In the company's case, the expenses were incurred by the directors and not by the company as the company had no legal obligation to pay the expenses on behalf of the directors.
A company is considered to be a separate legal entity. This was established in Salomon v Salomon & Co (1897) AC 22, where it was stated by Lord Halsbury LC at 30 that, 'once the company is legally incorporated, it must be treated like any other independent person, with its rights and liabilities appropriate to itself'.
It follows, that any expenses attributable to the company may only be claimed as a deduction by the company, and by no other entity. Similarly any expenses attributable to a director on behalf of the company may only be claimed as a deduction by the individual director of company, and by no other entity
An expense is not deductible under section 8-1 unless it is incurred in gaining or producing the assessable income of the entity who incurs it. This principle emerged from the case Federal Commissioner of Taxation v Munro (1926) 38 CLR 153, where the taxpayer's interest expense was not an allowable deduction because it was not incurred in gaining his assessable income.

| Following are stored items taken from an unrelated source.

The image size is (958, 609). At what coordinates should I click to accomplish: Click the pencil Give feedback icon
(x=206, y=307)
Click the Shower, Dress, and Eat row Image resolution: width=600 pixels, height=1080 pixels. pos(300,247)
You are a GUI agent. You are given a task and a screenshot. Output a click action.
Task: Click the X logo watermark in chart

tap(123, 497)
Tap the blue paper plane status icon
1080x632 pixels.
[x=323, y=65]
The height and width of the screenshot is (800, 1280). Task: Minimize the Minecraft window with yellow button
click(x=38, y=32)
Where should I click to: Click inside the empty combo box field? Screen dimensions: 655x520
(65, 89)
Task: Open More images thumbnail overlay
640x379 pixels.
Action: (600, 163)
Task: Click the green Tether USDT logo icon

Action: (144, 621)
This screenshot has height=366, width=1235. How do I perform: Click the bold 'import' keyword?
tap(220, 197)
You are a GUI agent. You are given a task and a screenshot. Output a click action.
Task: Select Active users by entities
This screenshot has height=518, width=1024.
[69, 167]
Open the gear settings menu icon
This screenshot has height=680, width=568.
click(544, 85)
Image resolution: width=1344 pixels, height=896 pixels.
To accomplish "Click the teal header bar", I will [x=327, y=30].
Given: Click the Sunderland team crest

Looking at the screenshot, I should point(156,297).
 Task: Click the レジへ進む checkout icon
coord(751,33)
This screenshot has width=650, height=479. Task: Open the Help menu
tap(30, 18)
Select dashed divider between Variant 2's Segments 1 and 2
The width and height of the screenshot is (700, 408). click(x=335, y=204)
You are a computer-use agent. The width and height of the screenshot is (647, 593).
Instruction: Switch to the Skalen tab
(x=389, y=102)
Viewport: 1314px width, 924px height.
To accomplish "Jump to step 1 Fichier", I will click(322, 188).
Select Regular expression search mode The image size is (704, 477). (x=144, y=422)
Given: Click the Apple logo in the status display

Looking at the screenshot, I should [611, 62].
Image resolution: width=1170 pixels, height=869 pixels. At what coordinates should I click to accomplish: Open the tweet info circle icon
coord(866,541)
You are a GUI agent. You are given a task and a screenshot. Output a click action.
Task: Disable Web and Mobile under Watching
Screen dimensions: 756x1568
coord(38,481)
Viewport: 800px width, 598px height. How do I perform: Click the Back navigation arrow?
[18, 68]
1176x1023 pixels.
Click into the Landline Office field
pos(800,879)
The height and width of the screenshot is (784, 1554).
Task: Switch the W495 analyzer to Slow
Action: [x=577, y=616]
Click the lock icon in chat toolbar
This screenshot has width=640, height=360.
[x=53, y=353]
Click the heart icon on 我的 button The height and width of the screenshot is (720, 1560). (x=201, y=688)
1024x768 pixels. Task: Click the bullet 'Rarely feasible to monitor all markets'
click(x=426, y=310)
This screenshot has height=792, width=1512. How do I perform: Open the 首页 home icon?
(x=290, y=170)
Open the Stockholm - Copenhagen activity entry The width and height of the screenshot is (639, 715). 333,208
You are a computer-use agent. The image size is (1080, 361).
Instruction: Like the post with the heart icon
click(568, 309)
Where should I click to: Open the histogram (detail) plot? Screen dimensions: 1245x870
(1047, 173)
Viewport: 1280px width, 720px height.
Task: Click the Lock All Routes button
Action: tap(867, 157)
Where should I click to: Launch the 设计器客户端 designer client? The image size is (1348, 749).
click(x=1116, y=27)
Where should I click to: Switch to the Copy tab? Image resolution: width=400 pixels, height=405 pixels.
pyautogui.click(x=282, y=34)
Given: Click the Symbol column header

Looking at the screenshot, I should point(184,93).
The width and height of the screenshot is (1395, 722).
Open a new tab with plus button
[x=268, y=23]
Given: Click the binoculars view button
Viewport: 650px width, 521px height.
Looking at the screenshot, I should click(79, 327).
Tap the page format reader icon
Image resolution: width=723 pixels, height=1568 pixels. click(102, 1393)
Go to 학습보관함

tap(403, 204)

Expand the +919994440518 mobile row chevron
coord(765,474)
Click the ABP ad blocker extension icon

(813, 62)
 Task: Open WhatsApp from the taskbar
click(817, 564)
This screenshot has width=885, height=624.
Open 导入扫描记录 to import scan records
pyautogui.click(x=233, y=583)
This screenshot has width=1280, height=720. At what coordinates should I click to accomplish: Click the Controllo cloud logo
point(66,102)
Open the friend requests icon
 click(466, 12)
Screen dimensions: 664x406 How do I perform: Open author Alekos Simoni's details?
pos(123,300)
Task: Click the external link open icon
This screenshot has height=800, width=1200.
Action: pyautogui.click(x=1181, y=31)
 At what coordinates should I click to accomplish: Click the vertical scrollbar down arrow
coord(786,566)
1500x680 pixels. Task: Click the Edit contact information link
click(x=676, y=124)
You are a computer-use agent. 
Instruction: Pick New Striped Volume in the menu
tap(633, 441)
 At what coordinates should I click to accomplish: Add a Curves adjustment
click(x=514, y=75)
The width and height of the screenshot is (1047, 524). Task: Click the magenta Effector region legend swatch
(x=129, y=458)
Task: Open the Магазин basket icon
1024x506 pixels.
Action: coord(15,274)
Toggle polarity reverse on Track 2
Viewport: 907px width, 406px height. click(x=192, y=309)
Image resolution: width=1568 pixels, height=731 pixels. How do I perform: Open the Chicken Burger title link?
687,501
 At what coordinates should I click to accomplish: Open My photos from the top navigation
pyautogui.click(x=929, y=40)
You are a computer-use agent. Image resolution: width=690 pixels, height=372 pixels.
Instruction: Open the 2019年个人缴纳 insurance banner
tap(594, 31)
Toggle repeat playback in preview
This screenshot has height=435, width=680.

Other cases have reaffirmed this principle. In (1961) 11 TBRD Case L86, the taxpayer, who was managing director of a company, paid amounts to the company to enable it to pay its debts. It was held that the deduction was not allowable because the taxpayer did not incur the expenses in gaining or producing his assessable income.
It is apparent from the above case law that expenses are only allowed with respect to the person/entity who incurred them. On this basis the rent and running expenses of the property were not incurred by the company, but by directors and the company is not able to claim deductions for these expenses under section 8-1 of the ITAA 1997.